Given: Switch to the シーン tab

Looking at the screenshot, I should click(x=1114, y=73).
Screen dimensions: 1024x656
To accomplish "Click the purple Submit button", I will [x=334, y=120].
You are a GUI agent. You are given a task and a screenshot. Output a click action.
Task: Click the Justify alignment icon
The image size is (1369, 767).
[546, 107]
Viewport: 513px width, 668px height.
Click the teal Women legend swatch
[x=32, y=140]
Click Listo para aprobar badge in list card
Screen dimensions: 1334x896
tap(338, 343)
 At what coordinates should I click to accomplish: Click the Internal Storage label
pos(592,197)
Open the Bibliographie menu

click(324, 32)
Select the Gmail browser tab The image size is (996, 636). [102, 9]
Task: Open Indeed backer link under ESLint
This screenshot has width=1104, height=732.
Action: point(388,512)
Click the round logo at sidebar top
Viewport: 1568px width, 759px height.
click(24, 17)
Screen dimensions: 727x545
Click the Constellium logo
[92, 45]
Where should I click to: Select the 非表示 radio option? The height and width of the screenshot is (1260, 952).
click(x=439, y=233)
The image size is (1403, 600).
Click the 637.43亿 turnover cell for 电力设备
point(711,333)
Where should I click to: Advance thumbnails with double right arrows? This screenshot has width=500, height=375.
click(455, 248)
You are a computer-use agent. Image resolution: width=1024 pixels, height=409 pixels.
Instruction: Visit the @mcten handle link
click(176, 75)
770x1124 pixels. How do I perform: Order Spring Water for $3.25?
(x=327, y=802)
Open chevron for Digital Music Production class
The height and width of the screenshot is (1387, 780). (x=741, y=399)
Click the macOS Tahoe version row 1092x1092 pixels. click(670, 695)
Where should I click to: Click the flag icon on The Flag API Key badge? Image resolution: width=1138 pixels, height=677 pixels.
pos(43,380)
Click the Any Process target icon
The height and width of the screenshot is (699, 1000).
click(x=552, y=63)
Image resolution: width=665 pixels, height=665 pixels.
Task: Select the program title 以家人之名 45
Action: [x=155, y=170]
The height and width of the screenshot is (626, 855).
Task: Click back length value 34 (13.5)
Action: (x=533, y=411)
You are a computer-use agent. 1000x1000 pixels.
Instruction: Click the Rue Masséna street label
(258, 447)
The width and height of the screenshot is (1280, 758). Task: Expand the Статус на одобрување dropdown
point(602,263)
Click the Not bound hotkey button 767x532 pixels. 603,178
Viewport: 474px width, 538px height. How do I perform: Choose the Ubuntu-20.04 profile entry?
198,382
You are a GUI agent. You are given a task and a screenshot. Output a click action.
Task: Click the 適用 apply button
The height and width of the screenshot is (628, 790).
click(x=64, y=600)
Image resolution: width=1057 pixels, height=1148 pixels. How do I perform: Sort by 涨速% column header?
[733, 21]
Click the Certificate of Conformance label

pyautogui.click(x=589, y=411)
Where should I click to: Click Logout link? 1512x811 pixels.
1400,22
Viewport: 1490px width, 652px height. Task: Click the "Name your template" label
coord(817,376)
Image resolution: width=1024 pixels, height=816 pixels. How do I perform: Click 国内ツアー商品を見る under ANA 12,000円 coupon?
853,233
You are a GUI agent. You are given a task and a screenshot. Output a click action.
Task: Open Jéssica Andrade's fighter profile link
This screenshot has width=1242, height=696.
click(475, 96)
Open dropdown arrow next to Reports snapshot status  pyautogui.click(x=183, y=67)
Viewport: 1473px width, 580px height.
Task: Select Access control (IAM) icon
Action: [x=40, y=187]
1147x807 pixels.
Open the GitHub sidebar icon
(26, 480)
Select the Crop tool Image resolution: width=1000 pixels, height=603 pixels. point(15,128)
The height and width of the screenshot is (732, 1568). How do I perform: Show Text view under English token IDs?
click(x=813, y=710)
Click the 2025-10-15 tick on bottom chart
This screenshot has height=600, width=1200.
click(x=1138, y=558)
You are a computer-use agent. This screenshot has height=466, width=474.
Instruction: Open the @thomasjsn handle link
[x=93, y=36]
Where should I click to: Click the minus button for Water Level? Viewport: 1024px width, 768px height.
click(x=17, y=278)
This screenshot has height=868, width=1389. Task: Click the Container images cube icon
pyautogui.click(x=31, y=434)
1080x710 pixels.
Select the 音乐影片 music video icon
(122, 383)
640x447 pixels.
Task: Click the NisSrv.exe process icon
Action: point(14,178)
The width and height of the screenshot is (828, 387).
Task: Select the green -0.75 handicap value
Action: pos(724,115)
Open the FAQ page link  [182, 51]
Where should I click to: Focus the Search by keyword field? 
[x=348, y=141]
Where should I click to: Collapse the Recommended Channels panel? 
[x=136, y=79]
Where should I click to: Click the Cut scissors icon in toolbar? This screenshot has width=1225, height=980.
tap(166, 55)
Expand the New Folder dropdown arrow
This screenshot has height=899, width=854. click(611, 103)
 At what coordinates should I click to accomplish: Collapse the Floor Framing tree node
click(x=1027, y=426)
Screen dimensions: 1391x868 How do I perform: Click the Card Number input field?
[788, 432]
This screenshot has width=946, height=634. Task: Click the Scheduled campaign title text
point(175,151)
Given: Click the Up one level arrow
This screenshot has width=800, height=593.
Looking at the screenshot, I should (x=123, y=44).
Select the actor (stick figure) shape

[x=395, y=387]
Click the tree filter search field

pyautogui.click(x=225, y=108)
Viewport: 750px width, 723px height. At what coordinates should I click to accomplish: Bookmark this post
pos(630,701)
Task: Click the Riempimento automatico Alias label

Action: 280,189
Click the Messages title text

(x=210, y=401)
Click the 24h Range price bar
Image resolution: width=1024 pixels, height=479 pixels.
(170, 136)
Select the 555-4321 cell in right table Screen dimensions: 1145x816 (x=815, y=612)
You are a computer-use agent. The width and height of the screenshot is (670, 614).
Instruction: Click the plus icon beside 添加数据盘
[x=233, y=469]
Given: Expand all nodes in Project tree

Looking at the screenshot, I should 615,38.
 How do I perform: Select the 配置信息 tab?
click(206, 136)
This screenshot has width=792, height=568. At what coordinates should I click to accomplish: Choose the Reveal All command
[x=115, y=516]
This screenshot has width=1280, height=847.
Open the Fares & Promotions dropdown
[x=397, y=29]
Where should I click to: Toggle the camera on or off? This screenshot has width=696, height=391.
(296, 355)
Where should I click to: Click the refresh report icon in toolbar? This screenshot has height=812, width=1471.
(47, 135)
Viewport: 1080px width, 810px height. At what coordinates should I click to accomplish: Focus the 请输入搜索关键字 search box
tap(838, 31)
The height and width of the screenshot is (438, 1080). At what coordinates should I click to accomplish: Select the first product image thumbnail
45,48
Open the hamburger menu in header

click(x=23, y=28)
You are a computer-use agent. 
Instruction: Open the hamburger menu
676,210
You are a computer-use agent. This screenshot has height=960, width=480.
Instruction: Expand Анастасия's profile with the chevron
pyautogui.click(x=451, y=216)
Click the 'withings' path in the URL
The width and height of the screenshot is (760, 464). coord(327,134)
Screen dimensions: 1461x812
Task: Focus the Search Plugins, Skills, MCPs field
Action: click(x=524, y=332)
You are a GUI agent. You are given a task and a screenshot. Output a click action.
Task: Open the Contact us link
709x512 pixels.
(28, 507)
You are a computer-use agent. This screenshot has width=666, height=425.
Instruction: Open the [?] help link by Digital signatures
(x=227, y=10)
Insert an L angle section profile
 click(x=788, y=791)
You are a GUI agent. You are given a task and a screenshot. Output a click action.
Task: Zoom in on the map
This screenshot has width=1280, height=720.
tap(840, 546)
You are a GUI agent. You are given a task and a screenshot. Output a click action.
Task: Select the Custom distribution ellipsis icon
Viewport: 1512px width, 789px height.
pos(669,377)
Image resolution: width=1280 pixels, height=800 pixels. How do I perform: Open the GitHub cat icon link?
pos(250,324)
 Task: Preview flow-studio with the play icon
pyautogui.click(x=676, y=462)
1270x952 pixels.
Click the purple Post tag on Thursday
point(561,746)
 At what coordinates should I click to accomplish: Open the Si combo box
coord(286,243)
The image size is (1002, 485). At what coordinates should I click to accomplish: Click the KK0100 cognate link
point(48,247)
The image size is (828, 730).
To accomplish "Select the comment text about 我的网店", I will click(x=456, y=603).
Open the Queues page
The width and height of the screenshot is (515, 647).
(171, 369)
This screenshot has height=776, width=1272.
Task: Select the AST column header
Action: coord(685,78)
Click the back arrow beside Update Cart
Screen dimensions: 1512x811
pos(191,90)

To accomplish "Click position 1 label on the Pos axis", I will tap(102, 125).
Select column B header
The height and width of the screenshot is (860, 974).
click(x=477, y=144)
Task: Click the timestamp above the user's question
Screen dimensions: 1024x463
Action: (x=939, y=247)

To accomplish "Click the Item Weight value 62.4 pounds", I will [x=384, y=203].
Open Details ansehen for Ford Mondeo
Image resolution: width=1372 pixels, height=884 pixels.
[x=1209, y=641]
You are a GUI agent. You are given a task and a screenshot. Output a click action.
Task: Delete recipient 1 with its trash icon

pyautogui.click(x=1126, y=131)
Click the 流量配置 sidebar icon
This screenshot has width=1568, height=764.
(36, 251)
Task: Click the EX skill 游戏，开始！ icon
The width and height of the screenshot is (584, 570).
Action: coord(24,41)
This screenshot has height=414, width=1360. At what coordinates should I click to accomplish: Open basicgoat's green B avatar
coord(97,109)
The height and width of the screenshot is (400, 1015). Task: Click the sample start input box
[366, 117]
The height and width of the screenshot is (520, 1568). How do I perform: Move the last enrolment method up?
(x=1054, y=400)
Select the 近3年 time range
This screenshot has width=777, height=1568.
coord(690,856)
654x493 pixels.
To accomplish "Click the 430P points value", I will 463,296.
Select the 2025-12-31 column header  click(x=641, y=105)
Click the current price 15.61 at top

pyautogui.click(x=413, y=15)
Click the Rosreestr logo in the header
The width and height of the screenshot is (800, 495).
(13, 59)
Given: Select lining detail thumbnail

TASK BRIEF:
Copy out whichever lines of the listing contain the word "computer".

EXPECTED OUTPUT:
You are a computer-use agent. Image resolution: width=1024 pixels, height=409 pixels.
You are a computer-use agent. 1000x1000 pixels.
You are a computer-use agent. This screenshot has height=466, width=474.
You are a computer-use agent. The width and height of the screenshot is (670, 614).
You are a computer-use agent. 
You are a computer-use agent. This screenshot has height=960, width=480.
You are a computer-use agent. This screenshot has width=666, height=425.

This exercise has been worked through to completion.